* [WORK TO DO]: Count the lines in the entries below that contain the word "should", and reply with the number alone.
==========
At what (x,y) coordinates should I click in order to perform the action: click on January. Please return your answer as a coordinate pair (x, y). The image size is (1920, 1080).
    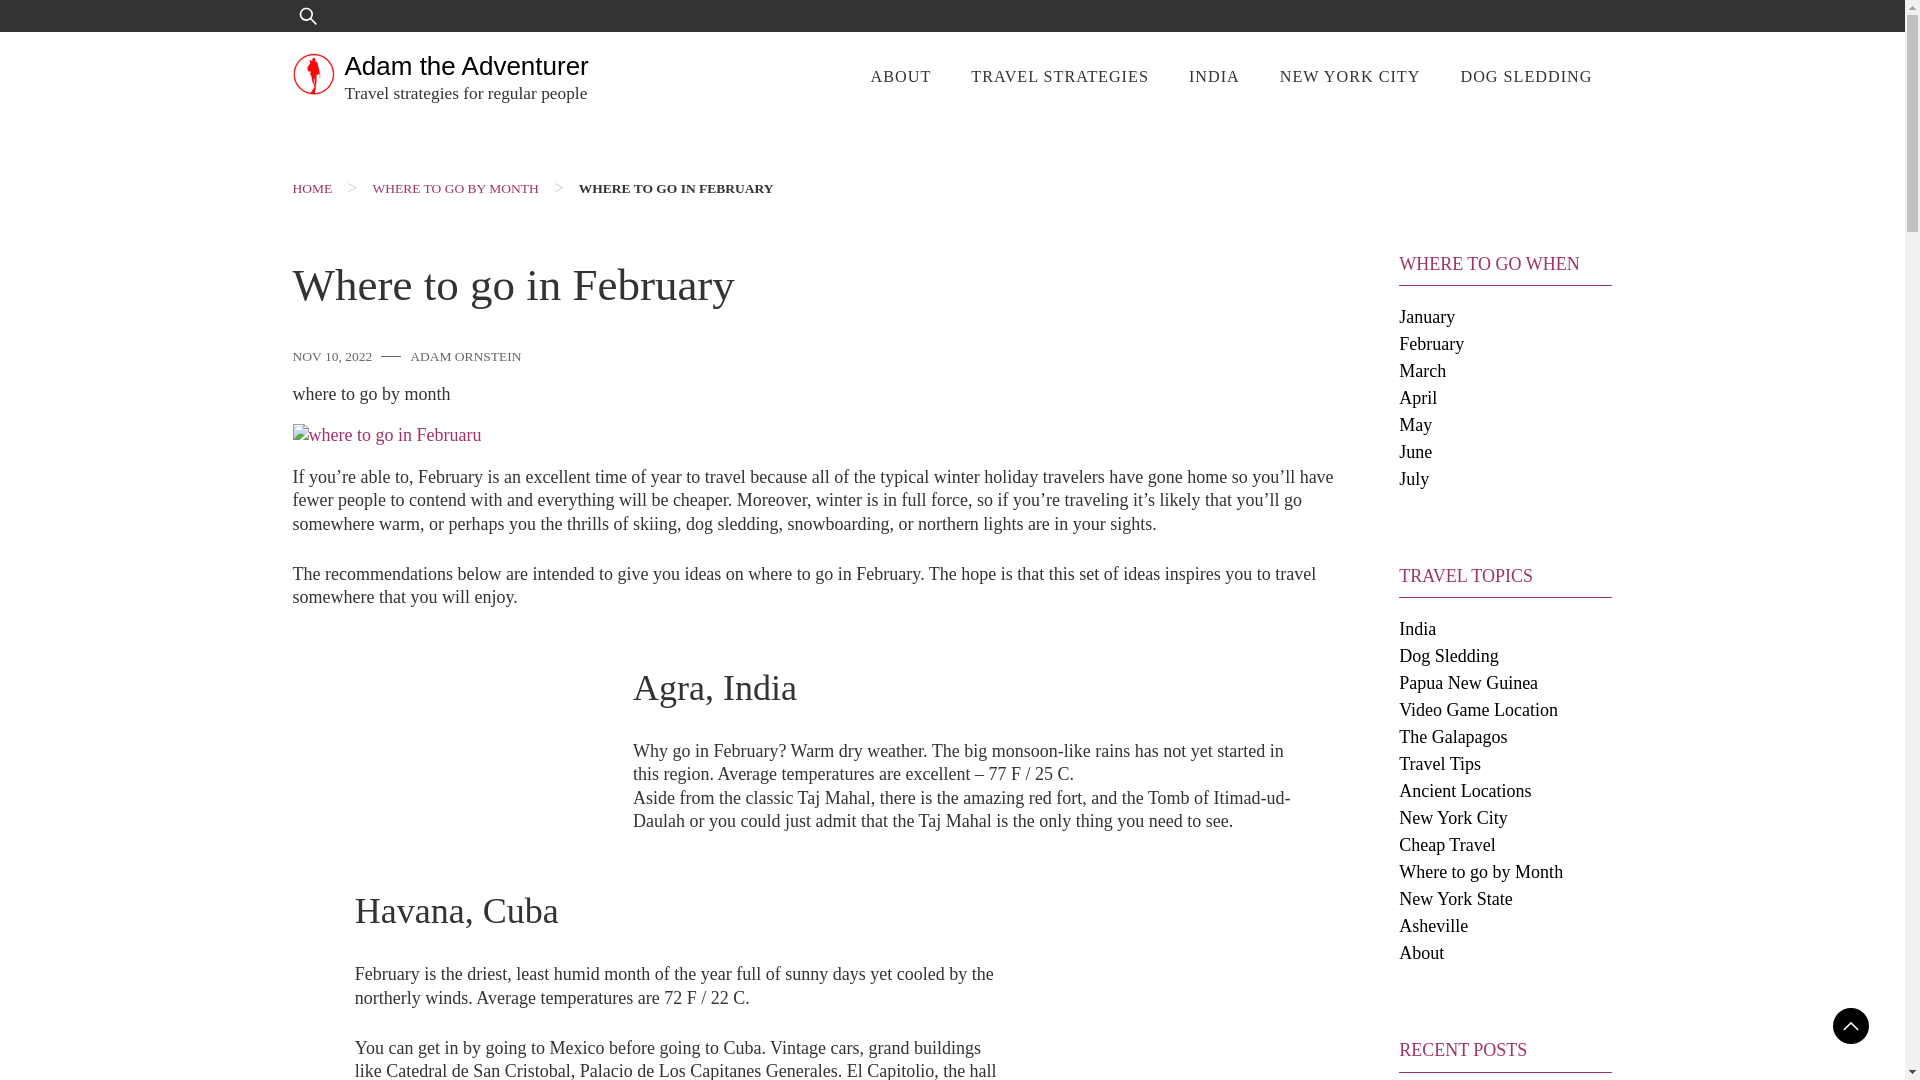
    Looking at the image, I should click on (1427, 316).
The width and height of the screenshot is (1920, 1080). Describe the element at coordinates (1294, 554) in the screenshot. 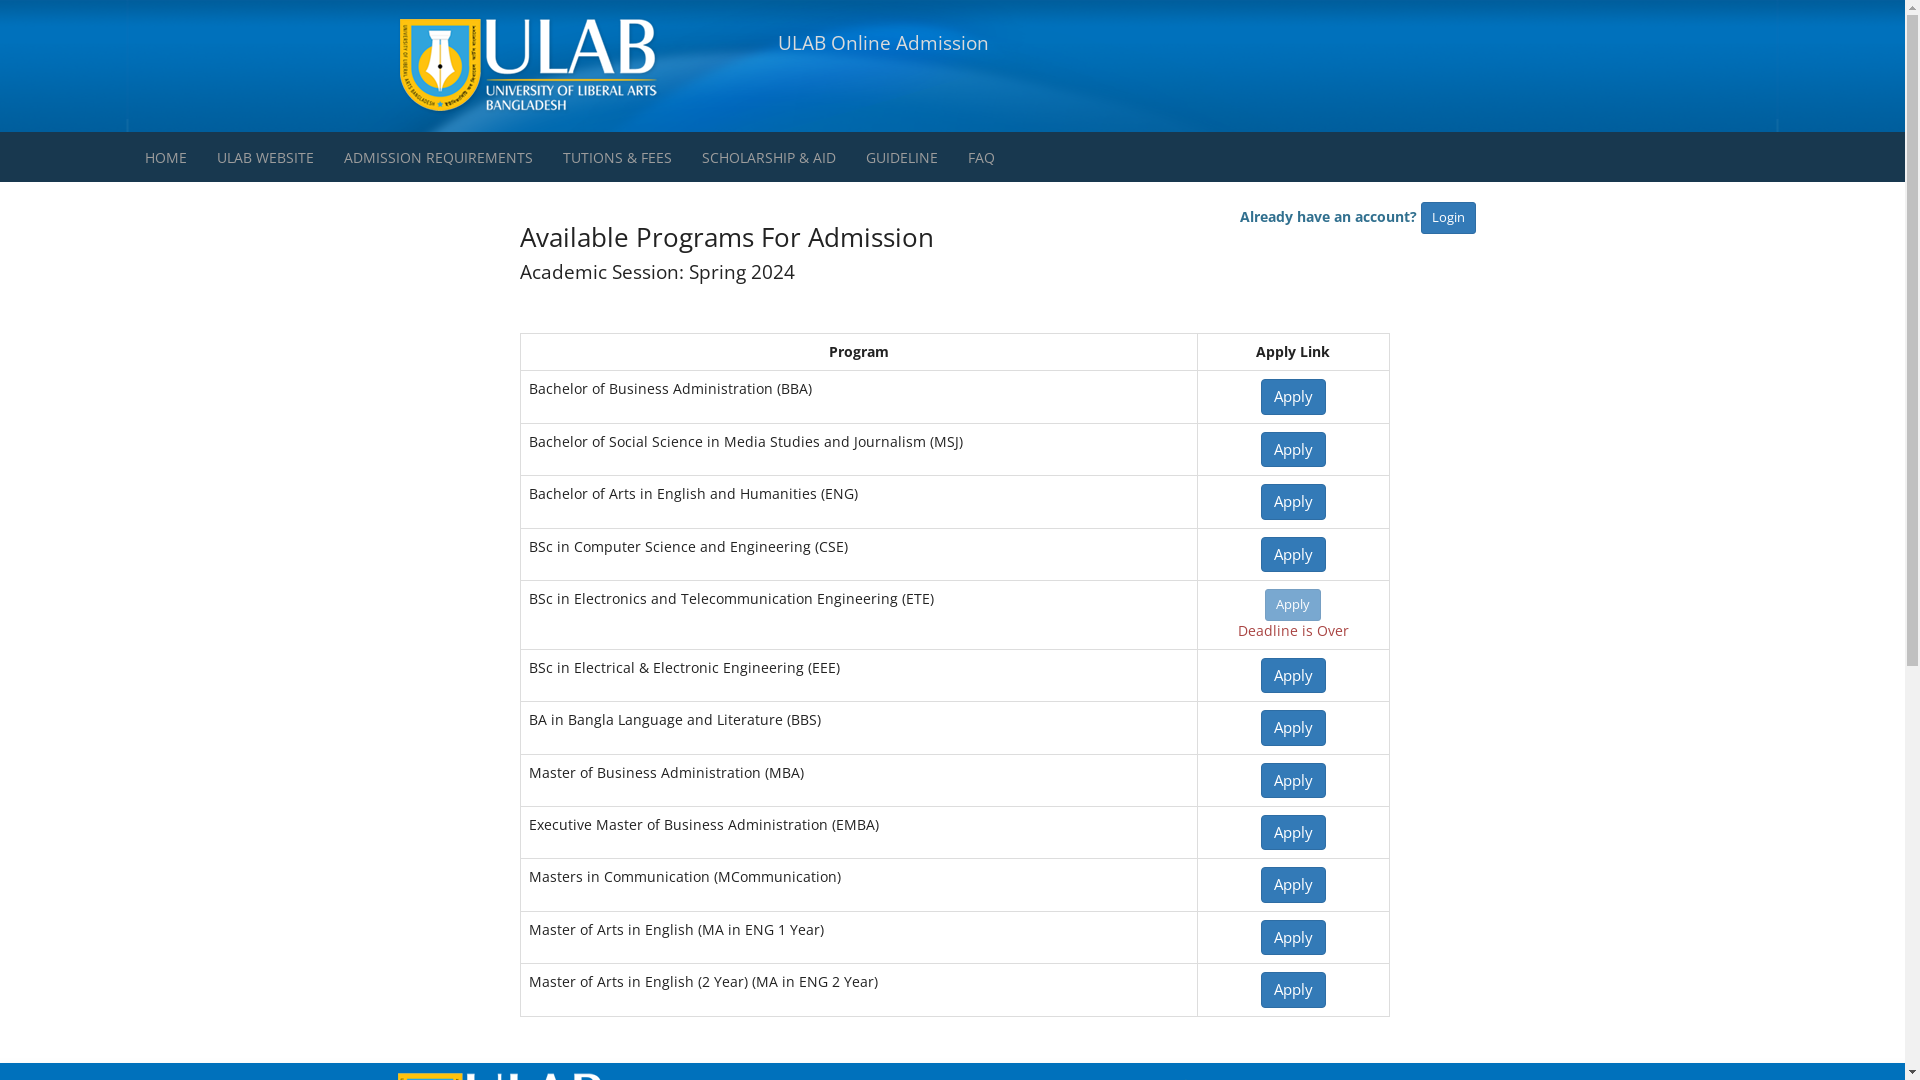

I see `Apply` at that location.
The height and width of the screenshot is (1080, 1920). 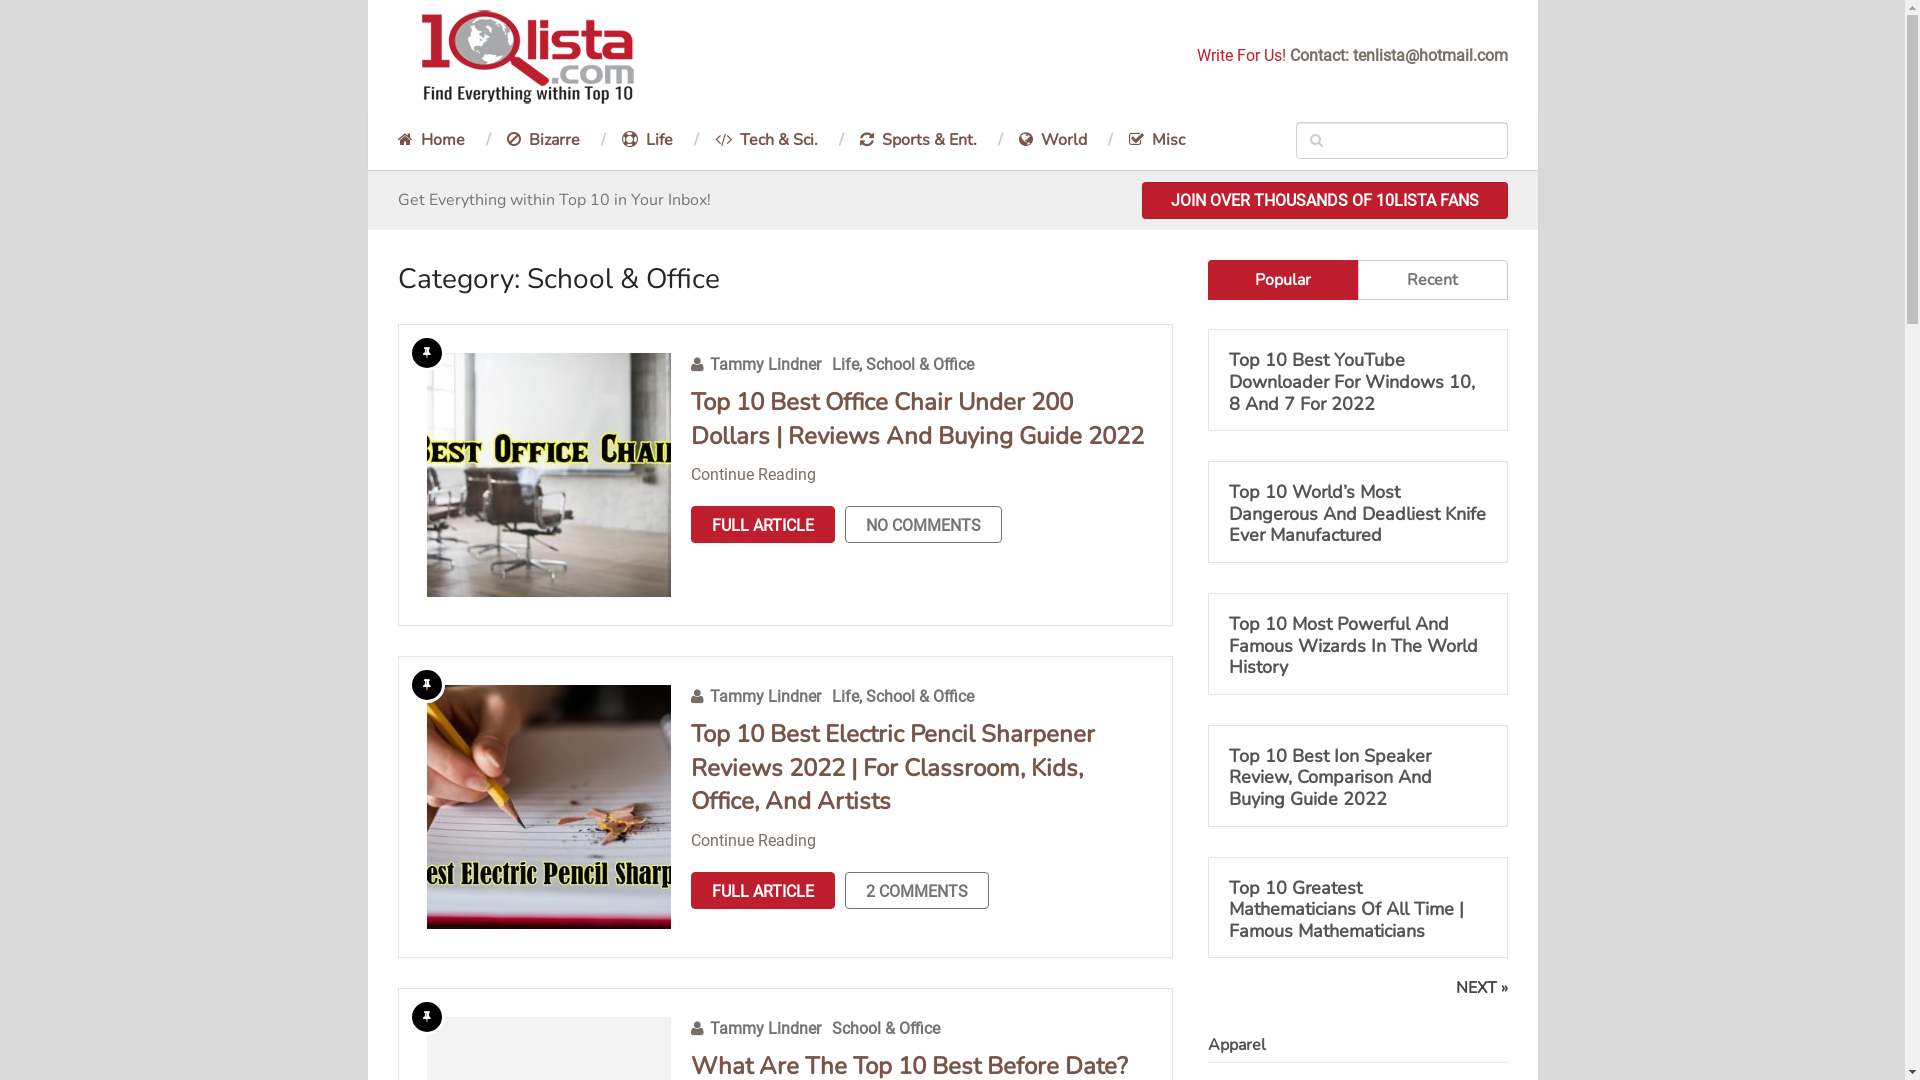 What do you see at coordinates (1357, 646) in the screenshot?
I see `Top 10 Most Powerful And Famous Wizards In The World History` at bounding box center [1357, 646].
==========
* [FINAL ANSWER]: 2